──────── Data listing ────────

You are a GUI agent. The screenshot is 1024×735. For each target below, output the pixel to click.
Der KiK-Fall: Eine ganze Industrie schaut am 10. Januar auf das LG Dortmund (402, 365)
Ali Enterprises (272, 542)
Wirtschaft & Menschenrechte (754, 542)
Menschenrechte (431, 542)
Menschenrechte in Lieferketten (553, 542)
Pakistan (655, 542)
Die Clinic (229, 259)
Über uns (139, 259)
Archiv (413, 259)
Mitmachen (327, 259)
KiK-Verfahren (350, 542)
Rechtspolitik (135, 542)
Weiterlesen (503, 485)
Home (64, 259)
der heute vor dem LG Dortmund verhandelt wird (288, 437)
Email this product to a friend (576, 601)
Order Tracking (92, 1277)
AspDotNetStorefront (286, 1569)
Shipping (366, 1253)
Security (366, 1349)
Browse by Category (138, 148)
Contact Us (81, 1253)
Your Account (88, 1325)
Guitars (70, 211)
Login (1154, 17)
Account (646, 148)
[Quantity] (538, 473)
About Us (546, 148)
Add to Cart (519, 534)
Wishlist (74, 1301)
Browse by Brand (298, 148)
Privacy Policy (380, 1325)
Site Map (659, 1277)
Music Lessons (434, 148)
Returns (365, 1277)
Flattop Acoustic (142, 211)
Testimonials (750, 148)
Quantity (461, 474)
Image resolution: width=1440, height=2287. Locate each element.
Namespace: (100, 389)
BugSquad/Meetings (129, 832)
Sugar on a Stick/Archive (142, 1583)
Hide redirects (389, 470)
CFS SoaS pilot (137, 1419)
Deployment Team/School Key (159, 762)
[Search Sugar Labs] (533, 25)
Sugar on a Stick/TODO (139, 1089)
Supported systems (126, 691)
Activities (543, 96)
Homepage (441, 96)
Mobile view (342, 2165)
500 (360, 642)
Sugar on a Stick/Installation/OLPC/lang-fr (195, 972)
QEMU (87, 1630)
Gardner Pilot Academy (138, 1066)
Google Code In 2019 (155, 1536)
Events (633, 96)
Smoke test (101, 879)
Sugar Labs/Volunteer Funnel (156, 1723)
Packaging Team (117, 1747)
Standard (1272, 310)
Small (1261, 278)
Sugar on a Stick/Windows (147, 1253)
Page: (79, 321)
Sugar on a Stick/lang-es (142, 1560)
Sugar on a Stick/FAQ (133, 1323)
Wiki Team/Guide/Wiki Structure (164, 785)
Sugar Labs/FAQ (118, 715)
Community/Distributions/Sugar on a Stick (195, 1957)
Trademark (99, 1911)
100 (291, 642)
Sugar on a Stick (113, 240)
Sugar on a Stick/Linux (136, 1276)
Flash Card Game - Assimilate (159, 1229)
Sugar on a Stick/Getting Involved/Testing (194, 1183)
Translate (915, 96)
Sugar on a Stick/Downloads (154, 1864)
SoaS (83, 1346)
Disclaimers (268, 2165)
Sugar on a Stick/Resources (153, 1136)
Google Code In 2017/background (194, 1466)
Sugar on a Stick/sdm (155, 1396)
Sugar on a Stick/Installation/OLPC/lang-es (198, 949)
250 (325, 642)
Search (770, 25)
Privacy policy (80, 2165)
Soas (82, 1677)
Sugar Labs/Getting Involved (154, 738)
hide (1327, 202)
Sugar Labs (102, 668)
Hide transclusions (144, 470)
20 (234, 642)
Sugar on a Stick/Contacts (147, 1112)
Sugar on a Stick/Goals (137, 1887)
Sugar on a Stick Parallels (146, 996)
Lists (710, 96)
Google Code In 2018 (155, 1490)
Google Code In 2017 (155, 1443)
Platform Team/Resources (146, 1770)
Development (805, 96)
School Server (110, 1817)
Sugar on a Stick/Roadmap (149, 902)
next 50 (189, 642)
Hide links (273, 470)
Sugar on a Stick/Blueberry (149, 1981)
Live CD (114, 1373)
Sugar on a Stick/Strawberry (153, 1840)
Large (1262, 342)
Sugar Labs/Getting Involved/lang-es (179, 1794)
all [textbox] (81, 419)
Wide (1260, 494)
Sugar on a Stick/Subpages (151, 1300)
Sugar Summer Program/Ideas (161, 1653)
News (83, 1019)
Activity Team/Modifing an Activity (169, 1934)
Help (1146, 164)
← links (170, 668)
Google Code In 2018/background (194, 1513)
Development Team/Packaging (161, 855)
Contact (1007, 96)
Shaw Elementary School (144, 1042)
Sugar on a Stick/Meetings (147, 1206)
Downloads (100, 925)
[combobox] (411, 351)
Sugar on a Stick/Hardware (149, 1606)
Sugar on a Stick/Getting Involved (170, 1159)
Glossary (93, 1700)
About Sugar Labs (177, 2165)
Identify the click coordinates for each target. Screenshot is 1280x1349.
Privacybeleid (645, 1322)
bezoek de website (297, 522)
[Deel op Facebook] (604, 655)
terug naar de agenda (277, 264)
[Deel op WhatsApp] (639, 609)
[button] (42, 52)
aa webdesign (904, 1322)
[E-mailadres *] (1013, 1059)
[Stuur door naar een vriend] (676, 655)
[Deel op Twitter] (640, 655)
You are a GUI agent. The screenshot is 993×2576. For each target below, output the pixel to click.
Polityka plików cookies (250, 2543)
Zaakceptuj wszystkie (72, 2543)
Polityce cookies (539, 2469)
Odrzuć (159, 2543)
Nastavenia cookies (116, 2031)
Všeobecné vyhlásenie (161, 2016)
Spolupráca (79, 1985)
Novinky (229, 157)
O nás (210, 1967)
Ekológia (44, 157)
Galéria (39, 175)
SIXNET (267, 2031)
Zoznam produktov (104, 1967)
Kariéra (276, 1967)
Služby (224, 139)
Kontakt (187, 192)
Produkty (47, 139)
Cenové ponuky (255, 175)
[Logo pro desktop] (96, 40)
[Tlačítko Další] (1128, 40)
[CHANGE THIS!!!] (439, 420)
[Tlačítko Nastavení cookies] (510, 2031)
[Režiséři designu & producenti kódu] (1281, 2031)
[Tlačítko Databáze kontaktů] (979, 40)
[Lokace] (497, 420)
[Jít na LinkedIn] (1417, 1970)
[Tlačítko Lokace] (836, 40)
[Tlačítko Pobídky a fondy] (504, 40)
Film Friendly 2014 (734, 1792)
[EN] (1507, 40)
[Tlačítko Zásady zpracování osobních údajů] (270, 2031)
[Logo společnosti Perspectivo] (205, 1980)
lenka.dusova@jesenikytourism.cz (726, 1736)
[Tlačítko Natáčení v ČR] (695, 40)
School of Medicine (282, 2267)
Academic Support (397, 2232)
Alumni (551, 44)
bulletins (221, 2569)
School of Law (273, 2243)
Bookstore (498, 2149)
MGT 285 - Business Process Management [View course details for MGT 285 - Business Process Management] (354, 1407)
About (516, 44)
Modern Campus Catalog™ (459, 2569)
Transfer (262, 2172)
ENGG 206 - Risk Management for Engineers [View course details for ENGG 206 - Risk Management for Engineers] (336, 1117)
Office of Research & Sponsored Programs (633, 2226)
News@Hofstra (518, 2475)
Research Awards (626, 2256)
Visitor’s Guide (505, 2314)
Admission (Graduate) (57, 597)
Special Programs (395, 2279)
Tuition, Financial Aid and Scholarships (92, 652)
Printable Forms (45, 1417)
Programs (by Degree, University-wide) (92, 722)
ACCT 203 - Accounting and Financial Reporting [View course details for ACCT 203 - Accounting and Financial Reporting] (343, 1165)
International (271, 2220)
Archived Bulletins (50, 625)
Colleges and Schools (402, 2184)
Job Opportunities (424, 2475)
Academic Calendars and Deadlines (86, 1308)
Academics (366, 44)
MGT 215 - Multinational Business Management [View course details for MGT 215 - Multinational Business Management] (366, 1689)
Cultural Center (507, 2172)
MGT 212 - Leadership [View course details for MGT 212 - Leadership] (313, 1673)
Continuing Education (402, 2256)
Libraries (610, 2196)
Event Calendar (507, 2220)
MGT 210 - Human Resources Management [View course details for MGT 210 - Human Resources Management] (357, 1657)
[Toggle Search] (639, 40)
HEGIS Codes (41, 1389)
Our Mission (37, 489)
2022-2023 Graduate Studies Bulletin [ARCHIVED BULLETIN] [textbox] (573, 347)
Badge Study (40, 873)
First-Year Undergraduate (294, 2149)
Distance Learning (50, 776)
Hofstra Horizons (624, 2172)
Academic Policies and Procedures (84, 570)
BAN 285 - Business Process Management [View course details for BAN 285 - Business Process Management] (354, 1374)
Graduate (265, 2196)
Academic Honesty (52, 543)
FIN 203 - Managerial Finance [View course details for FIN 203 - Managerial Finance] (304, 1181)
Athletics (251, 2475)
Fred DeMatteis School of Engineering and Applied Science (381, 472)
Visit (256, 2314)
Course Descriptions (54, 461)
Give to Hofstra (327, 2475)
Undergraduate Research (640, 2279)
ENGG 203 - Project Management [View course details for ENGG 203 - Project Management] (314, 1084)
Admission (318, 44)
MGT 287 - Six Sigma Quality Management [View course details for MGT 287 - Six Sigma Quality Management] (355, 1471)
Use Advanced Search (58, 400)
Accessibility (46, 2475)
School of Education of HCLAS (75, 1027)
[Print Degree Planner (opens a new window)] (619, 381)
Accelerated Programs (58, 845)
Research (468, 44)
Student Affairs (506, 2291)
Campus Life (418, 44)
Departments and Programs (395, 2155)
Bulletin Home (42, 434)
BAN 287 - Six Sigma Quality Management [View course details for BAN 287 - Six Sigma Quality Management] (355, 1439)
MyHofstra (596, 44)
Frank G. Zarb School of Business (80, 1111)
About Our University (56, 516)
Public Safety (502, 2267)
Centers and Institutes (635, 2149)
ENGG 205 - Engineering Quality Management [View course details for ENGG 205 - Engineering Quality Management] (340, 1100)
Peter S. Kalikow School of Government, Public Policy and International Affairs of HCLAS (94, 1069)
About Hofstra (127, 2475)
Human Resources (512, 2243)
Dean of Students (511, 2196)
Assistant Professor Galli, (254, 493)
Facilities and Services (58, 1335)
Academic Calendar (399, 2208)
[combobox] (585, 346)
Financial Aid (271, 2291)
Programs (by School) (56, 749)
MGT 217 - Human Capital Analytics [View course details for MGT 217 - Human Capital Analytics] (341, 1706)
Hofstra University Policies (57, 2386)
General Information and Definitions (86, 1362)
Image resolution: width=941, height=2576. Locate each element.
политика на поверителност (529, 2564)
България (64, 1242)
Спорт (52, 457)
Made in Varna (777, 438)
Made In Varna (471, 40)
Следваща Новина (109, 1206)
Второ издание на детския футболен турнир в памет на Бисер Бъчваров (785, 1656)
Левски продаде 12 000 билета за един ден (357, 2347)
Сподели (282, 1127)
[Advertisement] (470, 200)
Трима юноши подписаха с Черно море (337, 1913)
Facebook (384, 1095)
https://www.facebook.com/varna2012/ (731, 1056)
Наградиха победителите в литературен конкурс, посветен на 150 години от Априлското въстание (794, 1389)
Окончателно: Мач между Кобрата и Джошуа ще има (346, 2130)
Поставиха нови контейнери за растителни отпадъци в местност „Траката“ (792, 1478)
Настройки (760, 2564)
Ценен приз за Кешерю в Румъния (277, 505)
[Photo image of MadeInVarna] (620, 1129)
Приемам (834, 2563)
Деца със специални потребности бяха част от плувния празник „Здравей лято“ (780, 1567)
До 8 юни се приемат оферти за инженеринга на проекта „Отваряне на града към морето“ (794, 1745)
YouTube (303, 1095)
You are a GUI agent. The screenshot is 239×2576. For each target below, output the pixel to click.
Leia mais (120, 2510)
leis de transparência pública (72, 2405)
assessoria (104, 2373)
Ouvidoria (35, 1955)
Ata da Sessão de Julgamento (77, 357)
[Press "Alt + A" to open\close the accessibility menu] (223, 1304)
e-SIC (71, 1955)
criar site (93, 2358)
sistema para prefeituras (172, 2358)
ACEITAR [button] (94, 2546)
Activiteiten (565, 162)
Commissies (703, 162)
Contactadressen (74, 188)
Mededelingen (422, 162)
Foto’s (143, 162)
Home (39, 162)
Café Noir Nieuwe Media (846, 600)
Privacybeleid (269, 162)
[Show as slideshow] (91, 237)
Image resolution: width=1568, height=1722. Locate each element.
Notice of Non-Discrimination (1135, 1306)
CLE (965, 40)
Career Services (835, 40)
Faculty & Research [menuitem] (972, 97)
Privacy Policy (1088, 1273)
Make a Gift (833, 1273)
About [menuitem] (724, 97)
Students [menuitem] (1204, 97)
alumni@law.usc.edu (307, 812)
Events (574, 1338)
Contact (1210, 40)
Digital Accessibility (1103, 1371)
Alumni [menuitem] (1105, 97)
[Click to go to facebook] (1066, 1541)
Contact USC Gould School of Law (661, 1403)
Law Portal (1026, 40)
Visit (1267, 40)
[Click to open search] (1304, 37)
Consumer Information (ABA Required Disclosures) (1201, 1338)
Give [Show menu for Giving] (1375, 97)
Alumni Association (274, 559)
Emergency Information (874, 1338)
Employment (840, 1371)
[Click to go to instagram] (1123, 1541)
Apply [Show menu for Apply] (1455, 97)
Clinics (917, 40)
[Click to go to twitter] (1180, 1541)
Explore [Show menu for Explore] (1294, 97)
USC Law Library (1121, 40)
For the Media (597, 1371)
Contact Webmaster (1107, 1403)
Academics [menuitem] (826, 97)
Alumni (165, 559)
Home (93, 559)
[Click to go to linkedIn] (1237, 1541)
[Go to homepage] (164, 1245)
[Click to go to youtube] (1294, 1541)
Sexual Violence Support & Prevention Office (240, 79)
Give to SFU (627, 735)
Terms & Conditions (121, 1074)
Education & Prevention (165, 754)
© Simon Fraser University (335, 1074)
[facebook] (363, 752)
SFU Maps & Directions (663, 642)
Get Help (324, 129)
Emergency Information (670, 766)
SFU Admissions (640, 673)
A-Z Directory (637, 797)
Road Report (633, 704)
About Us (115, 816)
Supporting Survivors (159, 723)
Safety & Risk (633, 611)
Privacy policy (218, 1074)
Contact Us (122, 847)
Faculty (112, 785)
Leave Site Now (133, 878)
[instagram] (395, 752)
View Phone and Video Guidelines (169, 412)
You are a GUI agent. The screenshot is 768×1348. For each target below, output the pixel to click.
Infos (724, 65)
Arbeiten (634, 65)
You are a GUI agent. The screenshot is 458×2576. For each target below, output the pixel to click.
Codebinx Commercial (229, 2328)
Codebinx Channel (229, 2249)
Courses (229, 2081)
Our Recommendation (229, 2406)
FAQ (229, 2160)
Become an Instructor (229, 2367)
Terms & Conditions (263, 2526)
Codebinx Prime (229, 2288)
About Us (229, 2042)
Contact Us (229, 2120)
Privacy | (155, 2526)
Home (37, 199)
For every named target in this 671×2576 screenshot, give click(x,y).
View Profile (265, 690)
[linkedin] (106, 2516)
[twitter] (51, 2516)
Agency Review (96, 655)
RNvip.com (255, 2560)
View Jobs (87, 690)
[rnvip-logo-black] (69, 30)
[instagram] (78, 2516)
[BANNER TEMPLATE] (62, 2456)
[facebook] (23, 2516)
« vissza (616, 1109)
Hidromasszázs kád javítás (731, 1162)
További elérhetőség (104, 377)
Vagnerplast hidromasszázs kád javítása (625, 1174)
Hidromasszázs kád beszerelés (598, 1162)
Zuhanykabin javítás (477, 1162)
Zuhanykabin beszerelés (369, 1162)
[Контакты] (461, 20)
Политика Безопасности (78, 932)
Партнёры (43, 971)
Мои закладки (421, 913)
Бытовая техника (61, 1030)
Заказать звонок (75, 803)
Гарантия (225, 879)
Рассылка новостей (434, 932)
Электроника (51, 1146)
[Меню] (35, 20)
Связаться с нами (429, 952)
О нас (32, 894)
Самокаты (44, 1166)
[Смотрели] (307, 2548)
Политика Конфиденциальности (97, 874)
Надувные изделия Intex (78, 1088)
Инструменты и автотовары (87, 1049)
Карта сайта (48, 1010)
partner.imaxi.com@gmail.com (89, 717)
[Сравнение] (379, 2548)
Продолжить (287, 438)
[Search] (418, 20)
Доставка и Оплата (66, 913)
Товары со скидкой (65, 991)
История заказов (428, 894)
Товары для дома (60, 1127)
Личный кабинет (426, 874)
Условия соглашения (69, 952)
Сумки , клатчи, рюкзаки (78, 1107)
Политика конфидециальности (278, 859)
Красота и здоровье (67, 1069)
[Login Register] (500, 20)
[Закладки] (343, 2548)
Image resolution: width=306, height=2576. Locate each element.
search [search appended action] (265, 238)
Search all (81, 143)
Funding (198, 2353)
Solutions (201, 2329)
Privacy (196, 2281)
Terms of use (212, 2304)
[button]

────────

→ **What is expected**: Can you start at the line that has "Campus Life (418, 44)" and stop after the line that has "Dean of Students (511, 2196)", copying out each item with its text unchanged but scaling both coordinates in every answer by 1.4, rounded to whole numbers with halves going up?

→ **Final result**:
Campus Life (585, 62)
Departments and Programs (553, 3017)
Bulletin Home (59, 608)
BAN 287 - Six Sigma Quality Management [View course details for BAN 287 - Six Sigma Quality Management] (497, 2015)
MyHofstra (834, 62)
Frank G. Zarb School of Business (112, 1555)
About Our University (78, 722)
Public Safety (703, 3174)
Centers and Institutes (889, 3009)
ENGG 205 - Engineering Quality Management [View course details for ENGG 205 - Engineering Quality Management] (476, 1540)
Peter S. Kalikow School of Government, Public Policy and International Affairs of HCLAS (132, 1497)
About Hofstra (178, 3465)
Human Resources (717, 3140)
Dean of Students (715, 3074)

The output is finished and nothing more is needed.